This plotting style is most useful for data where the first one or two principal components dominate the covariance of the data.

The algorithm for plotting is as follows:

  1. Calculate the principal components.

    • This is done by doing a Single Value Decomposition of the covariance matrix. If normalize is True, the corresponding correlation matrix is used instead.

  2. Determine the number principal components to be shown, N_pc.

    • If an integer number is provided, this number is used

    • Otherwise the number is chosen so that those components together cover the provided fraction of the total covariance, i.e. the sum of singular values. Higher numbers mean more components.

  3. Determine the amount of each component that will be removed.

    • Removing 100% of the principal components would make the remaining covariance matrix degenerate and thus strongly correlated. The aim is to make the plot of the remainder _less_ correlated, so the removed components need to be scaled down.

    • The scaling of the components is done so that the singular values of the first N_pc components after the subtraction are equal to the target value.

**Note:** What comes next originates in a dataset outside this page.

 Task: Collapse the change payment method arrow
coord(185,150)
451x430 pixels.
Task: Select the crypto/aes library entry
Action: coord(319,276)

    • The target value is the specified quantile of the original singular values of the covariance matrix.

    • If the target value is larger (i.e. less subtraction) than the N_px+1-th singular value, it is set to that value. So after the subtraction, all singular values will be no bigger than of the largest untouched principal component.

  4. Subtract the scaled contributions of the first N_pc principal components. The remaining covariance is called K.

  5. Plot the data with covariance K using corlines().

  6. From smallest to largest, add the contribution of the subtracted principal components again. Plot the difference to the error bars of the previous covariance as hatched boxes.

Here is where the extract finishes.